__AIM OF THE TASK__: Your answer must be a word-for-word copy of the listing below, minus its pictures.

__INFORMATION PROVIDED__:
________
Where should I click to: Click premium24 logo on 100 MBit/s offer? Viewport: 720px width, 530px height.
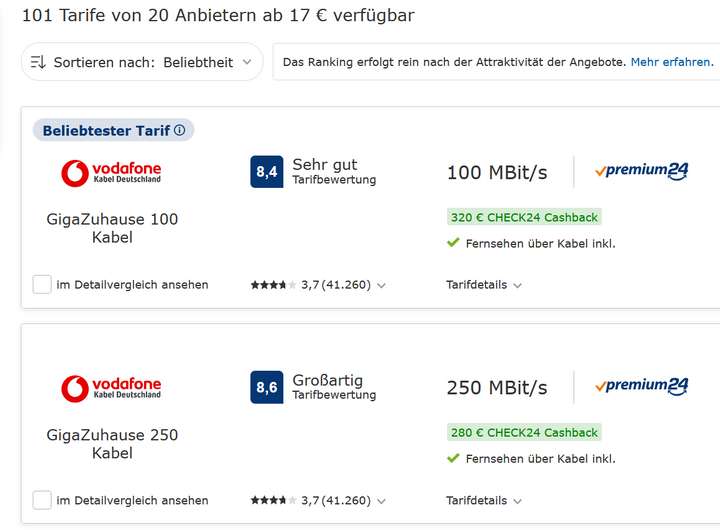pos(641,171)
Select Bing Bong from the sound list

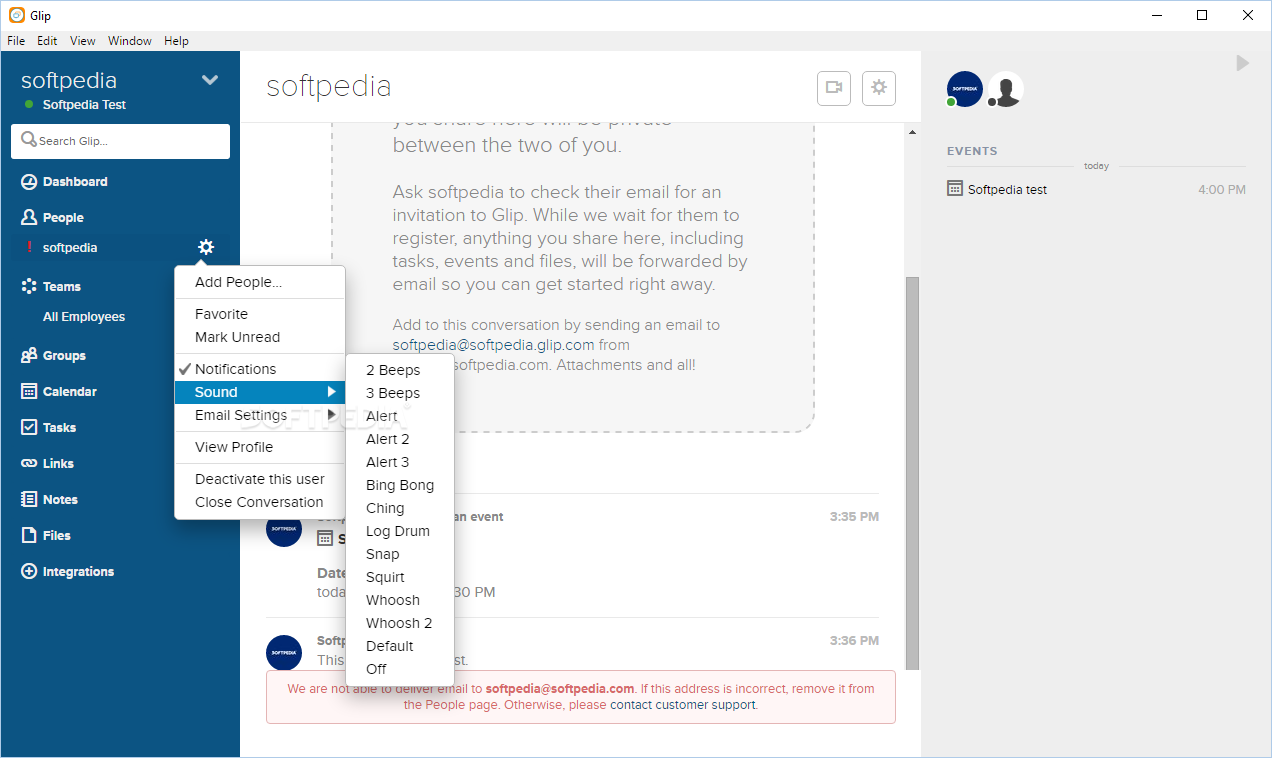click(x=400, y=485)
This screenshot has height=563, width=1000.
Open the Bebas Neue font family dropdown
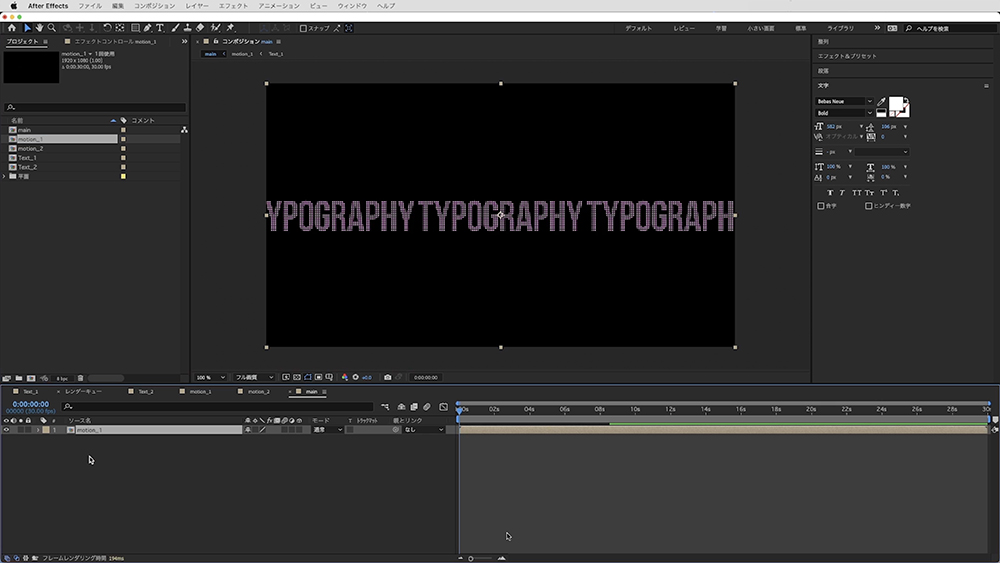[869, 102]
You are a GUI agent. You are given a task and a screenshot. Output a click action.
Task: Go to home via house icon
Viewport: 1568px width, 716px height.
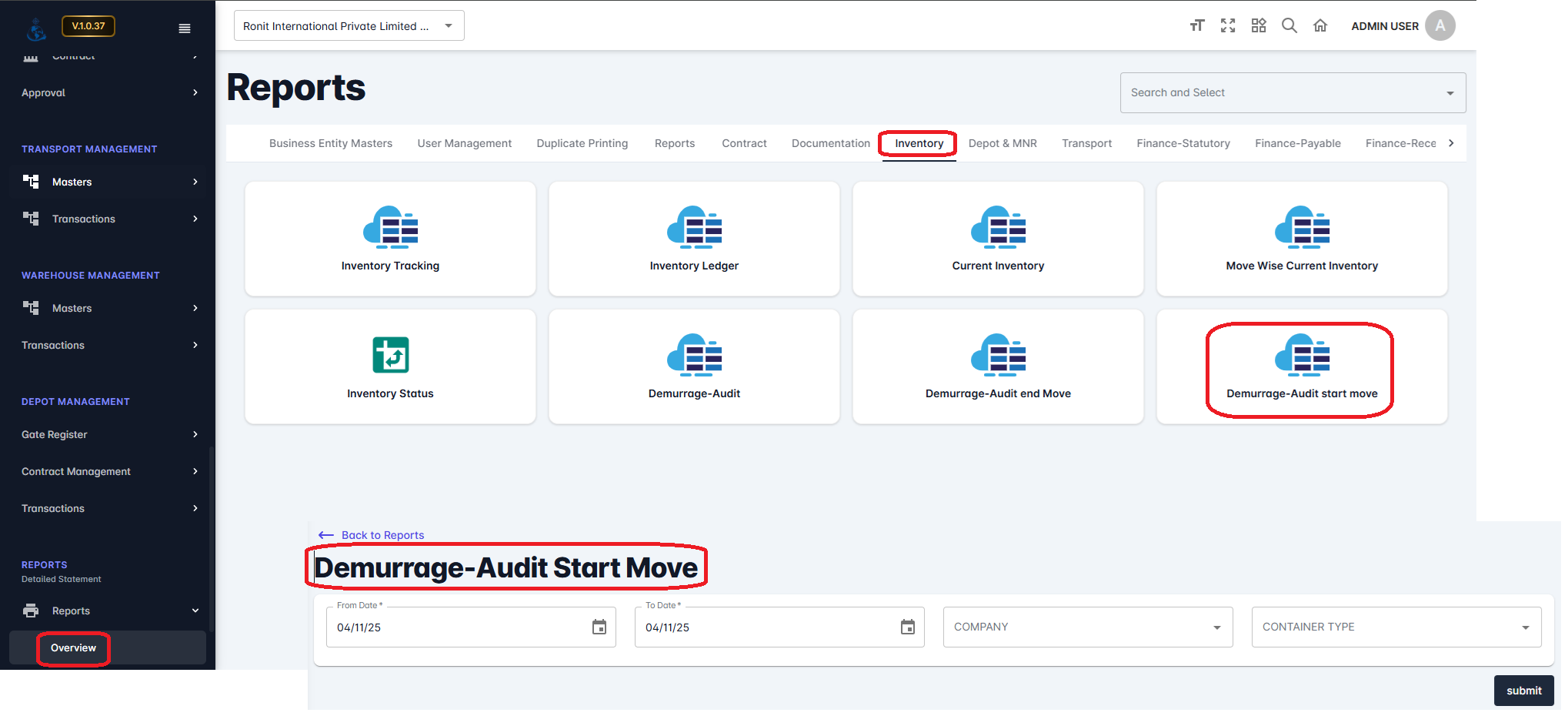click(1320, 25)
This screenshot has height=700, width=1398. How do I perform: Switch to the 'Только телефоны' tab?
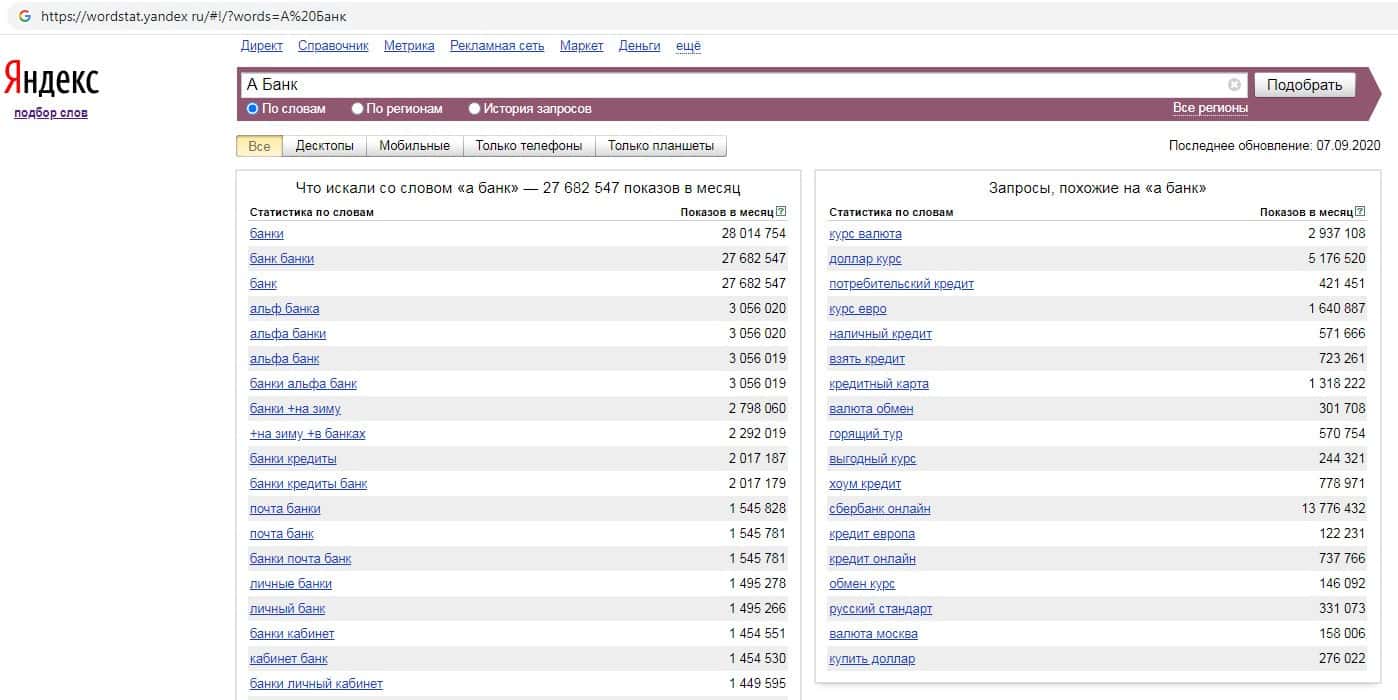coord(528,146)
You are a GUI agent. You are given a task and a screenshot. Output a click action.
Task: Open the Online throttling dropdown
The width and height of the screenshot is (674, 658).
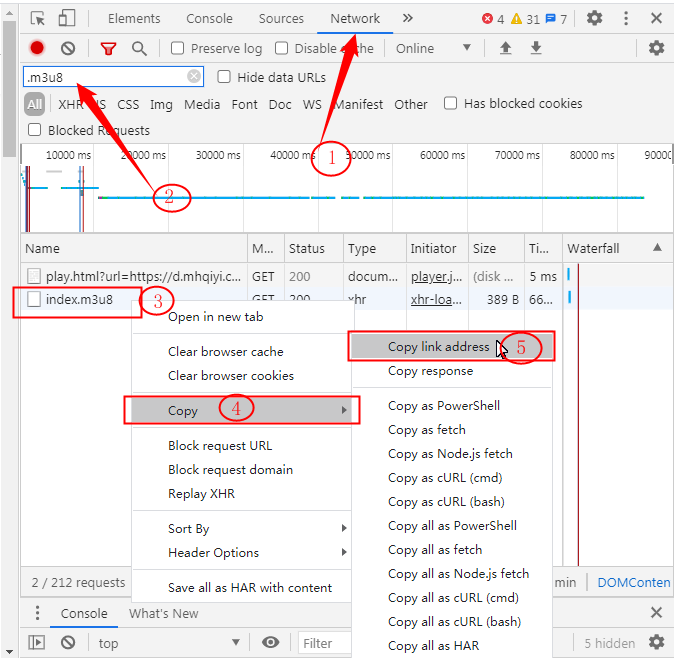pyautogui.click(x=433, y=48)
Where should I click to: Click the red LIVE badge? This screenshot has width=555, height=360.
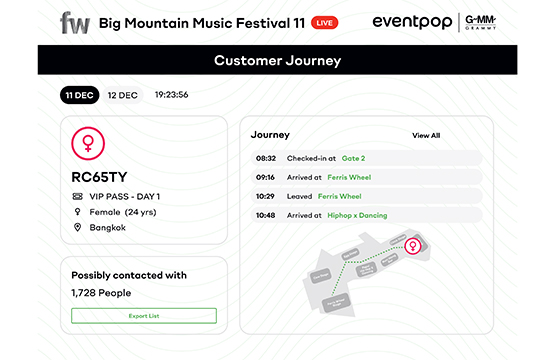[x=325, y=23]
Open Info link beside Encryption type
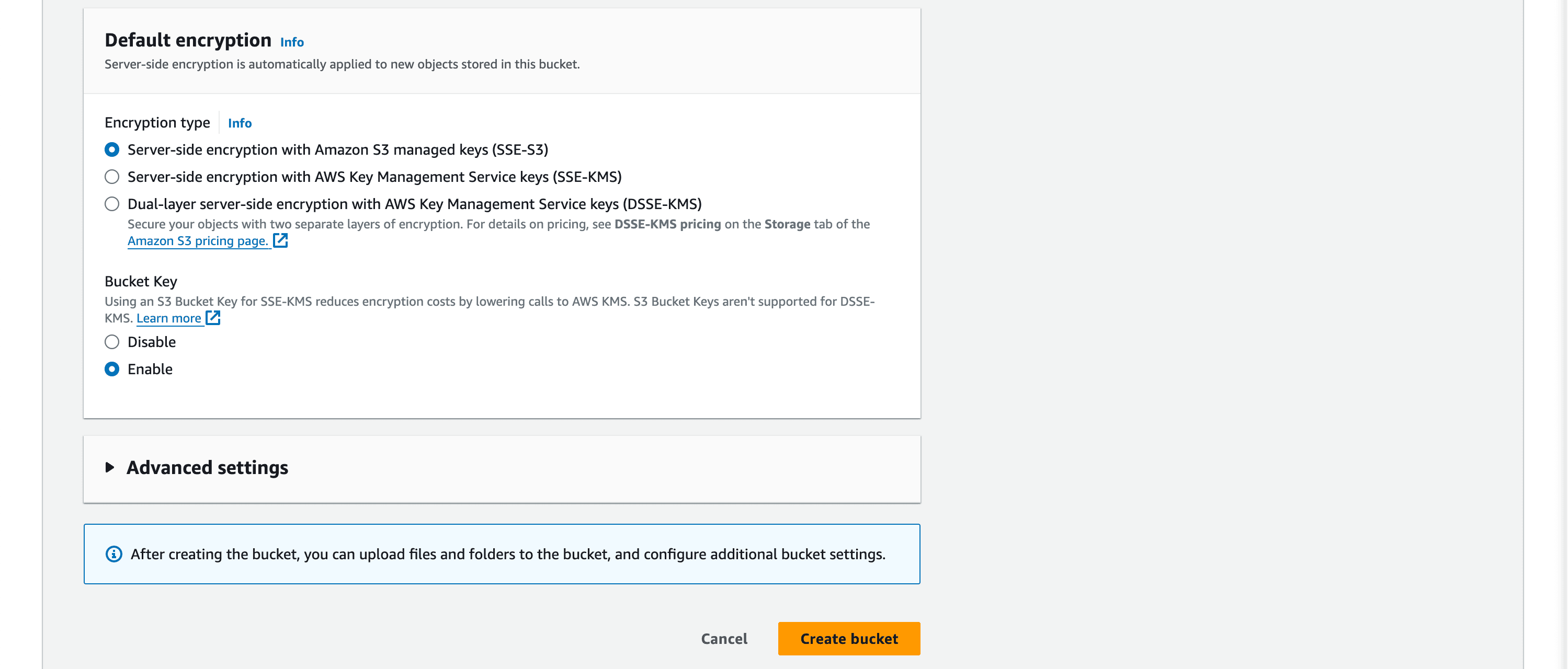1568x669 pixels. (x=240, y=123)
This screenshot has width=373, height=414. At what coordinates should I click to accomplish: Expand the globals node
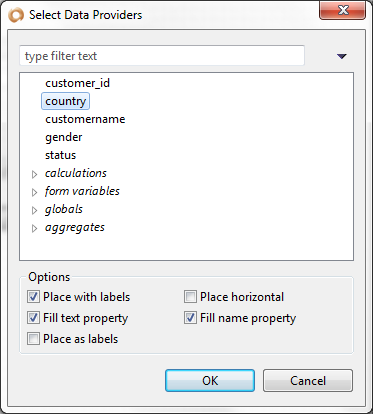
________
__RESULT FOR THIS TASK__:
Where should I click to: Click premium24 logo on 100 MBit/s offer? Viewport: 720px width, 530px height.
pos(641,171)
Select Bing Bong from the sound list

click(x=400, y=485)
This screenshot has height=563, width=1000.
Open the Bebas Neue font family dropdown
[869, 102]
You are a GUI agent. You are given a task and a screenshot. Output a click action.
Task: Go to home via house icon
Viewport: 1568px width, 716px height.
click(1320, 25)
This screenshot has height=700, width=1398. How do I perform: Switch to the 'Только телефоны' tab?
coord(528,146)
You are a GUI agent. You are given a task and a screenshot. Output a click action.
Task: Open the Online throttling dropdown
The width and height of the screenshot is (674, 658).
pyautogui.click(x=433, y=48)
Where should I click to: Click the red LIVE badge? This screenshot has width=555, height=360.
[x=325, y=23]
Open Info link beside Encryption type
1568x669 pixels. (x=240, y=123)
This screenshot has width=373, height=414. At what coordinates should I click to accomplish: Expand the globals node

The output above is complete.